Canterbury was named after the Viscount Canterbury, Governor of Victoria from 1866 – 1873. Early properties on the south side of Canterbury Road were mainly used for grazing crops and market gardens, whilst properties on the north side of the road were “gentlemen’s” residences. The establishment of the railway line to Canterbury and beyond in the mid-1880’s meant that the future was assured for the early gentlemen farmers in this agricultural township – a land boom was experienced in 1888 with land being subdivided and sold to the highest bidder.

Perhaps it was due to this period of increased activity and growing population that the Anglicans of Canterbury decided to build a local church rather than continuing to worship at St. Barnabas’ Balwyn. Whatever the reason, on the 14th January 1892, the Rev. Reginald, Stephen D.D., convened a meeting to establish a district within the parish of St. Barnabas to service the Canterbury community.

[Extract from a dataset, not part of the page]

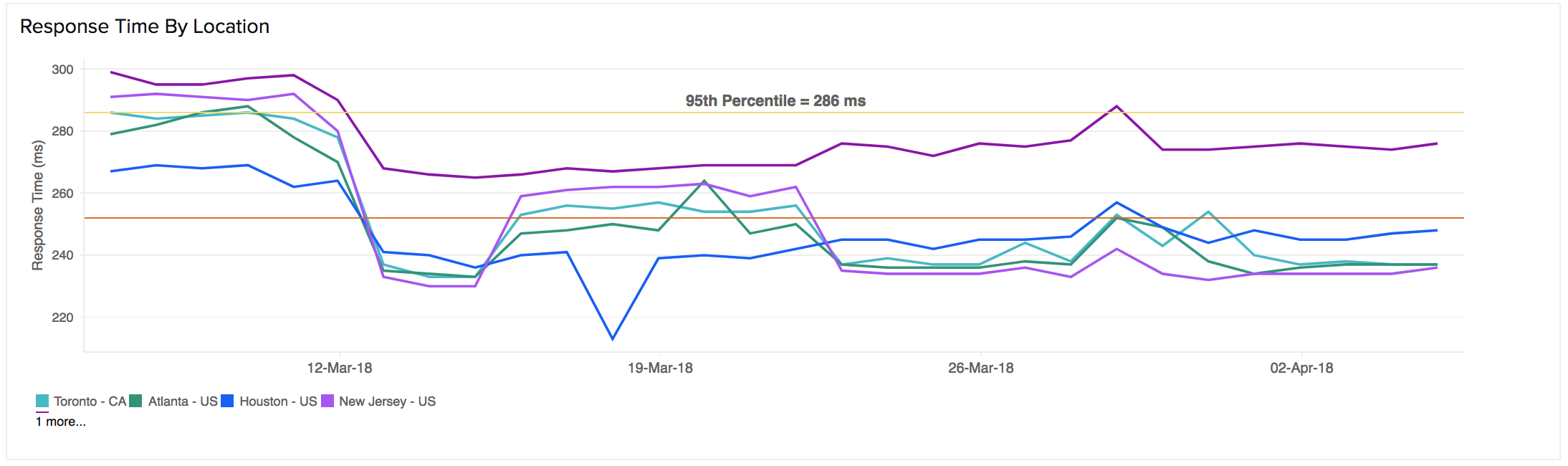Click the Atlanta - US green legend swatch

click(x=135, y=401)
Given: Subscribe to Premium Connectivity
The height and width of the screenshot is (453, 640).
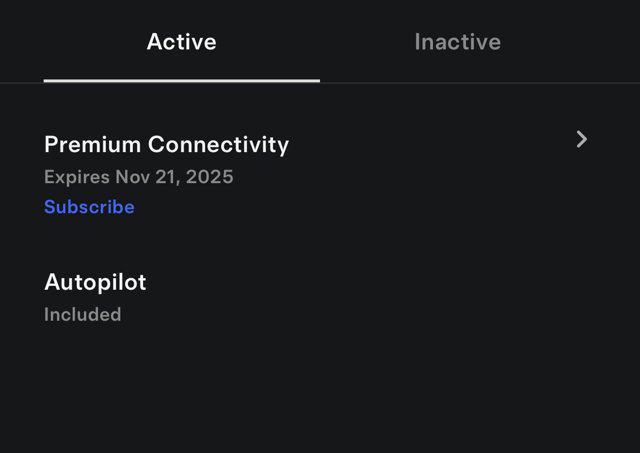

The initial church building costing £478 was dedicated by the Rt. Rev. F.F. Goe, Bishop of Melbourne, on the 5lh July 1892 and a Board of Guardians was elected on the 2nd August in the same year. The first meeting of the St. Paul’s Vestry, which replaced the Board of Guardians, was held on the 18th January 1911. Despite substantial growth in the activities of St. Paul’s district, it was not until 1906, with the appointment of the Rev. T. Keyran Pitt, that St. Paul’s achieved the status of a parish. Oddly enough it was six months later that the parish was notified of its boundaries:

A line commencing in the middle of Marlow Street at its junction with Canterbury Road thence Southerly along the middle of Marlow Street to the line of Railway thence Westerly along the line of Railway to its junction with the outer circle line of Railway Thence Southerly along the outer circle Railway line to its junction with the Creek North of Hartwell Station thence in a straight line Easterly to the middle of Highfield Road thence Northerly along the middle of Highfield Road to Riversdale Road thence Easterly along the middle of Riversdale Road to Middlesex Road, thence Northerly along the middle of Middlesex Road to Canterbury Road thence Westerly along the middle of Canterbury Road to the commencing point. (Registrar of the Diocese, 22/7/1907)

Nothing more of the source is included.